- Born: San Juan, Puerto Rico
- Occupation: Endocrinologist

= Pedro Beauchamp =

Puerto Rican endocrinologist

Dr. Pedro J. Beauchamp is an endocrinologist who is the first Puerto Rican specialist certified by the American Reproductive Endocrinology and Infertility Board. In 1985, he performed the first in vitro fertilization (IVF) technique in Puerto Rico.

==In-vitro fertilization==
Pedro J. Beauchamp was born in San Juan, Puerto Rico. In 1976, Dr. Beauchamp, completed his MD degree from the University of Puerto Rico School of Medicine. In 1982, Beauchamp was responsible and is credited with delivering the first triplets born by in-vitro fertilization in the United States and the first in-vitro baby born in Argentina. His work is known as GIFT (in vitro fertilization and embryo transfer) and TET (Tubal Embryo Transfer).

Dr. Beauchamp returned to Puerto Rico in 1985 and established his practice in reproductive endocrinology and infertility in the city of Bayamón. In 1986, he delivered the first child born from the in-vitro fertilization procedure in all of Puerto Rico at the Regional Hospital of Bayamón.

Dr. Beauchamp's In-Vitro Fertilization program was the first of 31 such programs established in the United States. Since its establishment in Puerto Rico thousands of families have been able to give birth to children. In the United States, he has the highest average for the planning and completion of successful in-vitro fertilization.

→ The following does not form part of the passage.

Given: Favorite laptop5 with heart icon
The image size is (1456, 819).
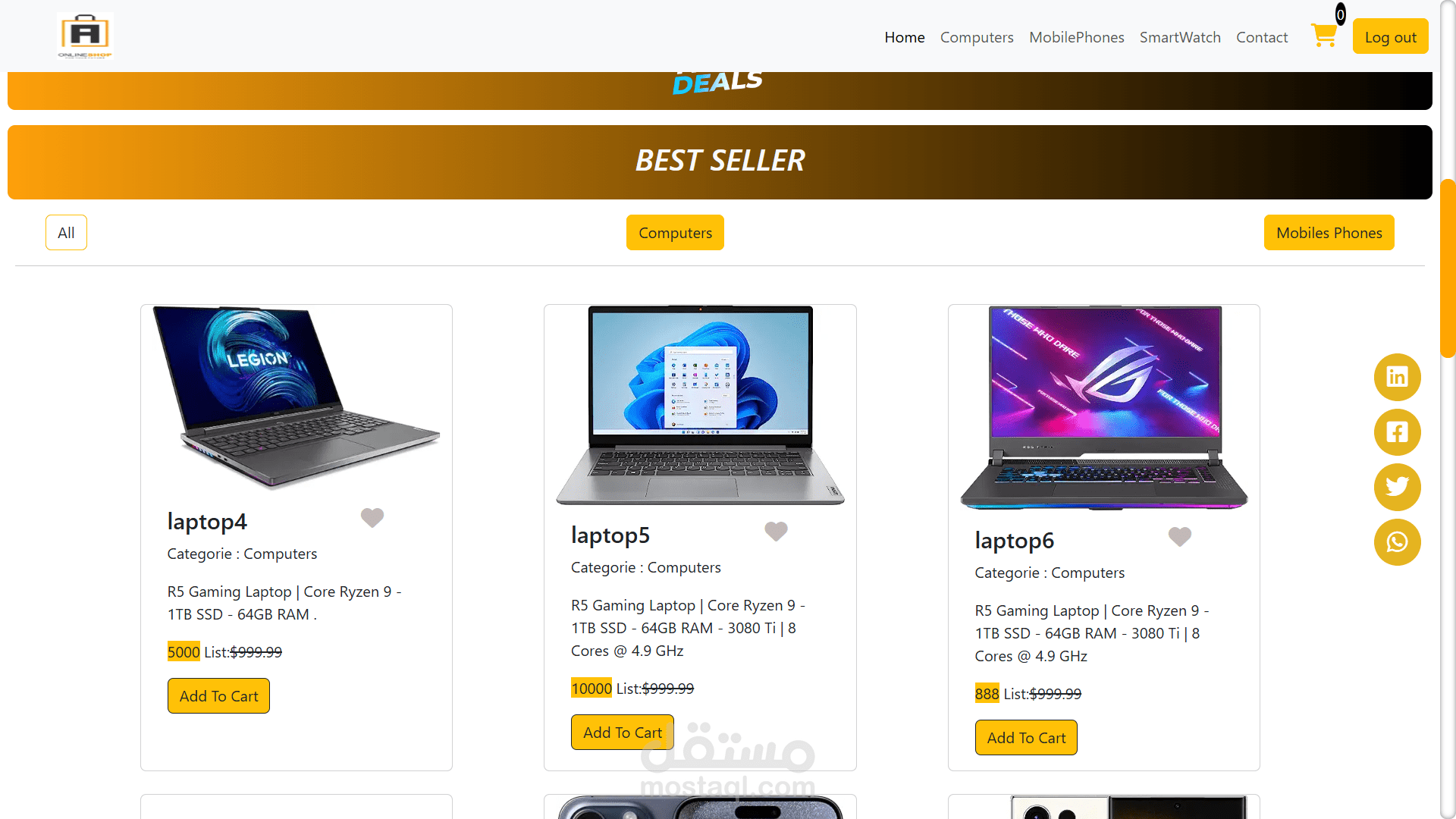Looking at the screenshot, I should 776,532.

In his field, Dr. Beauchamp has published over 50 scientific works in myriad medical journals, and has been an invited speaker to numerous medical conferences.

==Honors and memberships==

Dr. Beauchamp is a member of the American Society of Reproductive Medicine and a co-founder of "SART," the Society of Assisted Reproductive Techniques and Reproductive Endocrinology and In-fertilization Society.

In 1987, Dr. Beauchamp was awarded a "Guanín" award. He was also awarded the "DoctorˆÉ¬çs Choice Award" from the Buena Vista magazine.